El imperio montado por Mencho en Jalisco, así como la mafia narco de la vecina Sinaloa, y la pasividad del gobierno mexicano frente a esas organizaciones, llevó a Trump a amenazar a México con una intervención directa del ejército norteamericano en el norte del país vecino.
Como la muerte de Mencho Oseguera en una acción mexicano-estadounidense fue percibida como el comienzo de una ola de ataques similares contra los demás cárteles, estalló una ola de violencia narco que no sólo afectó a Jalisco sino también a Michoacán, Tamaulipas, Guanajuato, Colima y Zacatecas.
La muerte de Nemesio “el Mencho” Oseguera es equivalente a lo que fue la muerte en 1997 de Amado Carrillo Fuentes, el llamado “Señor de los Cielos”, jefe del cartel de Juárez que murió en un quirófano donde lo estaban operando para cambiar su rostro.
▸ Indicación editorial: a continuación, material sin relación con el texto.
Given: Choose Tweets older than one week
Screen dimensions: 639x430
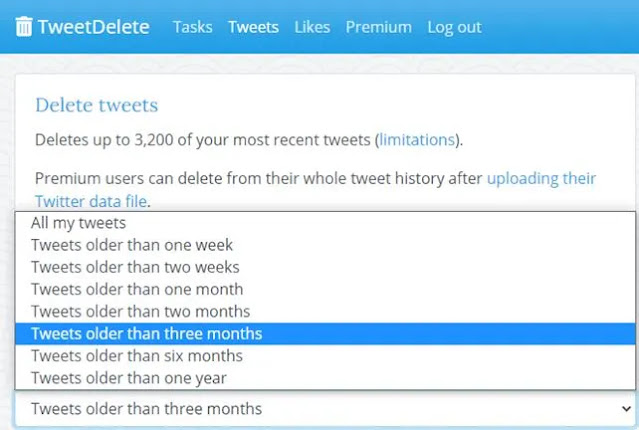Looking at the screenshot, I should [x=131, y=245].
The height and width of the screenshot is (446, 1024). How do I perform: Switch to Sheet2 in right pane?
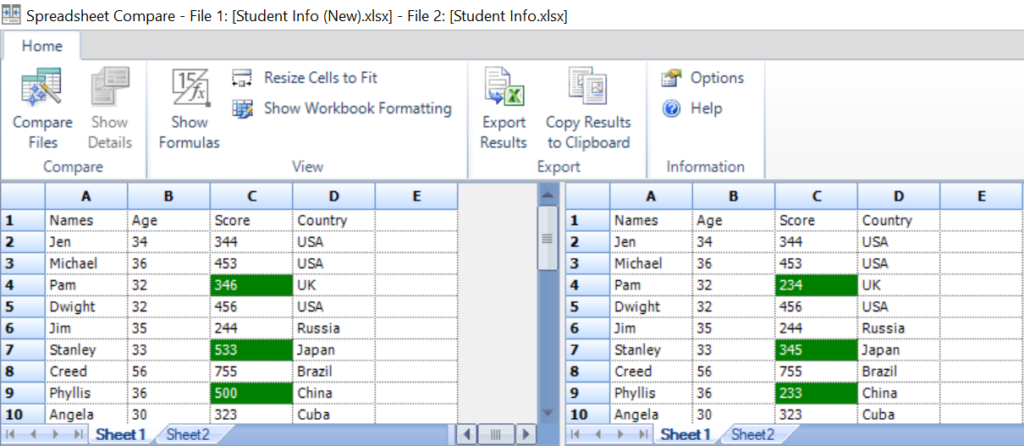click(x=752, y=434)
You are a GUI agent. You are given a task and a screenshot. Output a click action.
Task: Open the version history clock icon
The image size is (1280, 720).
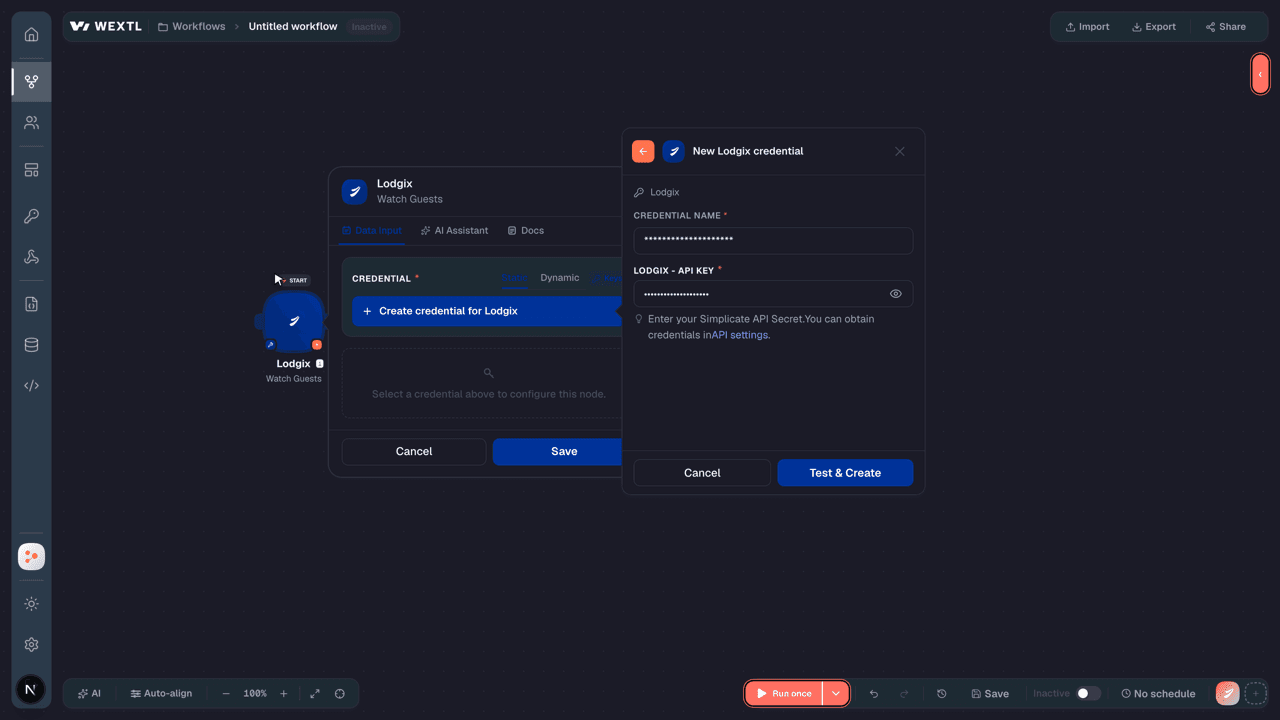pyautogui.click(x=941, y=693)
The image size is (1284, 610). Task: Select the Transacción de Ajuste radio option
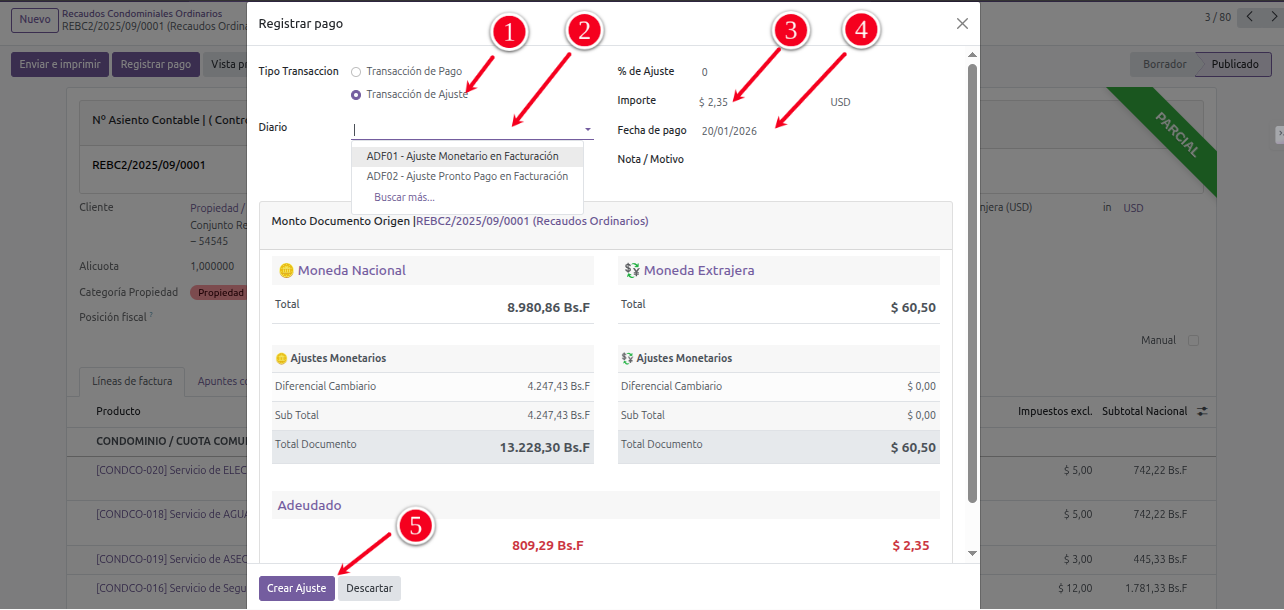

Un golpe tan resonante como fue la captura del Chapo Guzmán y luego de sus hijos y también jefes del cártel de Sinaloa, Ovidio Guzmán López y Joaquín Guzmán López, así como también a las caídas de Ismael Zambada y sus hijos.
De todos, si algo demuestra la historia es que las sucesivas decapitaciones de los cárteles nunca terminan con la más poderosa industria exportadora de Latinoamérica: el narcotráfico.